- Di Linh Location in Vietnam
- Coordinates: 11°34′40″N 108°04′30″E﻿ / ﻿11.577775°N 108.075093°E
- Country: Vietnam
- Province: Lâm Đồng Province

Area
- • Total: 9.52 sq mi (24.65 km^{2})

Population
- • Total: 27,645
- • Density: 2,910/sq mi (1,122/km^{2})
- Time zone: UTC+7 (UTC+7)

= Di Linh =

Di Linh is a commune (xã) of Lâm Đồng Province, Vietnam. Situated on Route 20 between Bảo Lộc and Da Lat, the original name was Djiring: as used by minority people going back to the French period.

==Origin and History==
An early visitor to Di Linh was doctor Alexandre John Emile Yersin in 1890 on his travels to Da Lat. "Djiring" was the administrative centre for the French administration's Đồng Nai Thượng (upper Đồng Nai) region from its establishment on 1 November 1899, and has since remained an economic, cultural, social and political centre for the area. The colonial administrative building was completed in 1900 (after many repairs it is now the headquarters of the People's Council of Di Linh district).

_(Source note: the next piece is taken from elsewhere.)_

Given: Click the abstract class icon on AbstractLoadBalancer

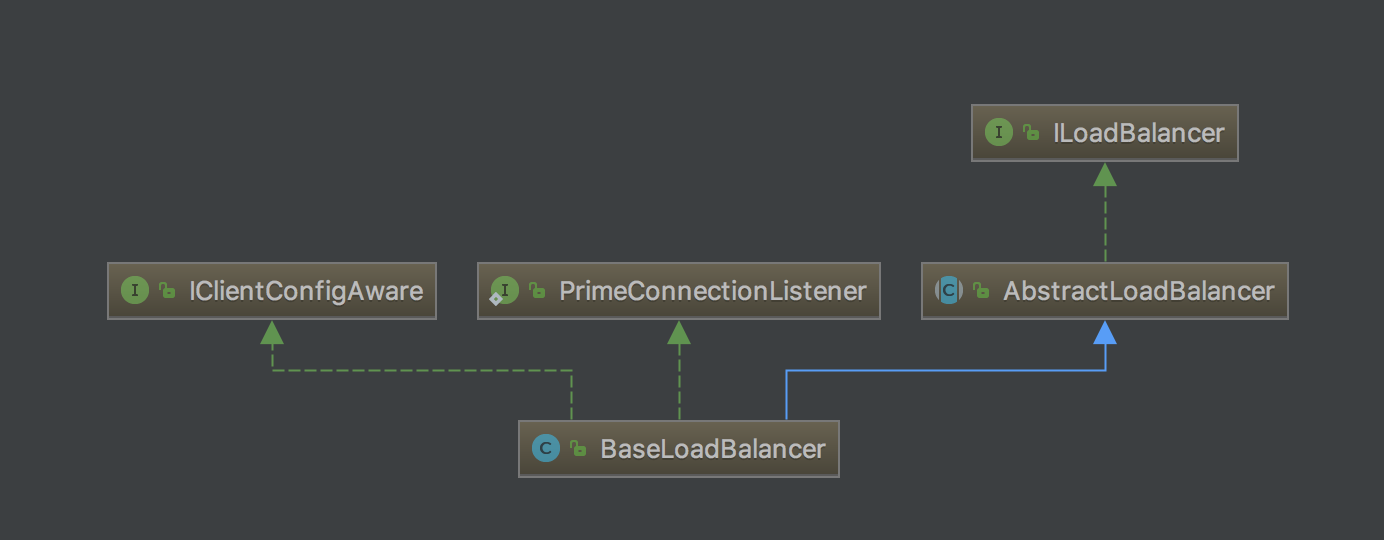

The name Di Linh was officially changed from Djiring in 1958 by the Ngô Đình Diệm regime (also B'lao, D'ran and Lien Khanh). The origin of "Djiring" may have come from the name of a local chieftain, or it may refer to beeswax: jrềng, because there are many wild bees in this area. Minority people were forced to work as transporters of materials to build the first administrative facilities and roads; they later established a village and collected wild honey, hence jrềng, which was transcribed incorrectly to Djiring. Another theory is that it is derived from “njrêng”: a type of oak tree that grows in the Di Linh area. It is easy to bend, so local people used it for many things such as: agricultural tools, or splitting it into thin pieces to weave the legs of baskets (ethnic rattan baskets are worn on the back and designed to stay upright when placed on the ground).

== Geography ==
Di Linh district is bordered by Duc Trong district to the east, Bao Lam district to the west, Binh Thuan province to the south, and Dak Nong and Lam Ha districts to the north. The district has a diverse terrain, consisting of mainly two types of topography: Binh Son Nguyen topography and high mountain terrain. The former is relatively flat and distributed along NH 20, making it suitable for growing industrial crops. The latter is located in the south and southwest of the district and is mainly used for forestry development, with protective functions and environmental protection.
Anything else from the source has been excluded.